Zimmerman is known as a branding man, the marketer responsible for putting Nike Golf in a position to compete with the likes of 
Callaway Golf Co., and the man who brought together the Nike and Bauer brands (as president and CEO of Nike Bauer Hockey). He’s back on his New Hampshire homestead now, but only just. 

When you arrived in Vancouver in 2005, you said your stay in a Yaletown condo was to be temporary until you sold your New Hampshire house. But you never sold the house.

We weren’t able to sell the house. It was on the market for much of the time. But it had more to do with the challenges facing the U.S. real estate market. As far as Yaletown went, we didn’t necessarily go with the intention to stay there, but we ended up loving condo life and living with such great access to so many of the things that we like to do.

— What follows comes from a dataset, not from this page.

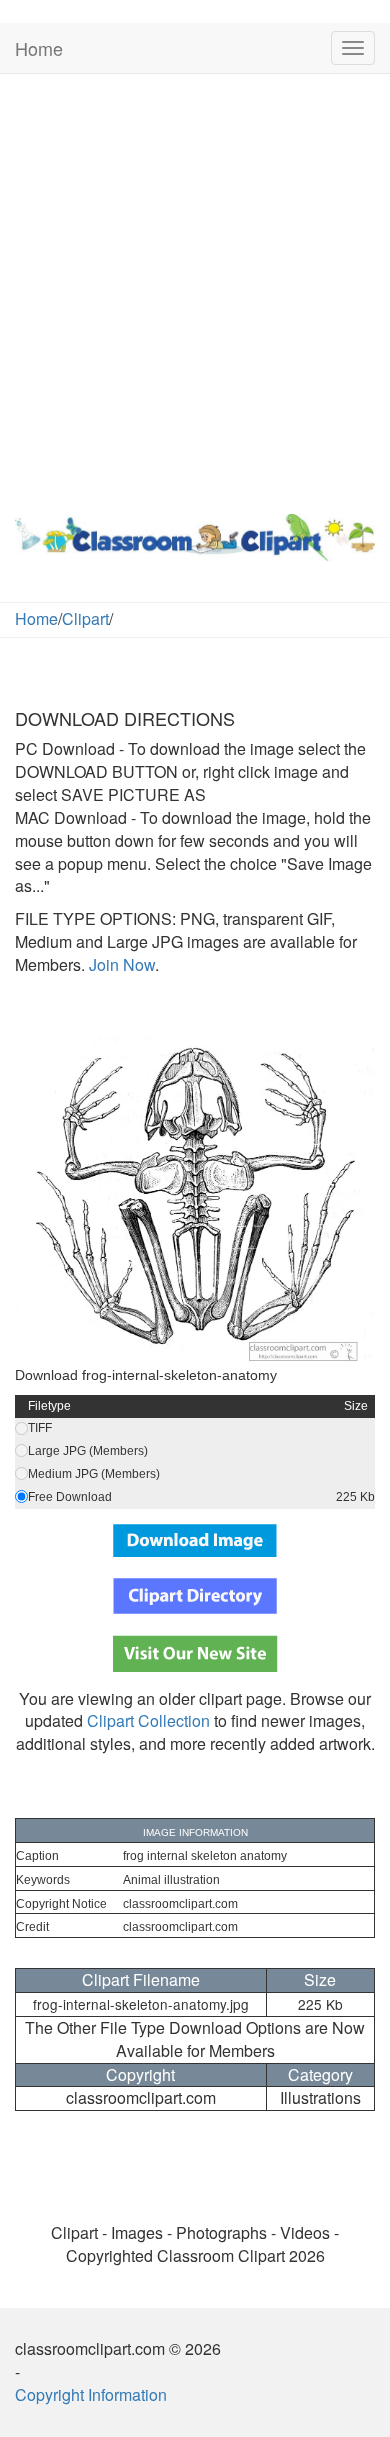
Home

You are a marketer and a branding expert. How does that relate to your stay with the Canucks?

The Canucks were an interesting situation because I joined an already strong entity. The sellout streak had started long before I got there. The team and the business were performing quite well. The challenge for me was to find ways to continue to grow our audience and strengthen the product. A perfect example was recognizing where the fans were seeking their information and how they were showing their allegiance to the team. We realized that one of the major opportunities in terms of fan engagement was to invest in Canucks.com.

How did you get the job with Vancouver?

One day I got a call from an executive recruiter working for the Canucks and what was at the time still Orca Bay. There were two ownership groups involved: John McCaw still owned 50 per cent, and so did the Aquilini family. The position of president had been vacant for some time. The recruiter gave me a background on the organization and the business and asked if I would be interested. It was a call I never really anticipated or sought out. I never really envisioned myself running a national hockey team. 

Was it a hard decision to leave?

It still is difficult. I had an amazing three seasons there. We had a lot of success. The business performed extremely well. We continued our sellout streak. We grew our television base and our sponsorship base. Canucks fans really became more integrated than they ever had been. The ultimate goal is to win the Stanley Cup, and my only regret is that that didn’t happen in my three years. It hasn’t happened yet, but I’m confident it will. And with Mike Gillis at the helm, it won’t be too long.

Gillis took on the title “president” while continuing with his other responsibilities, so in a sense the position is vacant again. Does this signal a change of strategy for the Canucks? 

I don’t think so. Mike has been given the president’s title and he will be a great leader. Running the business now is Victor De Bonis. He’s a Vancouver guy through and through. He has been with the organization since General Motors Place opened. I really feel like Mike has a complete team, specifically with Victor leading the business side of the organization. I feel that the transition will be quite seamless.

What would you consider the best player signing of your tenure?

One of the great decisions that Mike made was picking Cody Hodgson in last year’s draft. He was not necessarily the pick that everyone expected. But Mike really has brought a lot of focus to the type of players the team needs. Other players could have been viewed as more talented, but Mike was looking for character and integrity. I think Hodgson is a brilliant prospect.

I thought you’d say Luongo.

Actually, Roberto was traded to the Canucks on the day of my very first interview. I was in the interview with Francesco Aquilini and John McCaw’s representative Mel Wheaton. I didn’t really know what was going on, but the BlackBerrys were bouncing off the table. After my interview, I went to the Hyatt for a bite to eat. And there was the announcement on TV that Robert Luongo was coming to Vancouver. I view that as happening before my time, but the fact that it happened on that day was a good omen.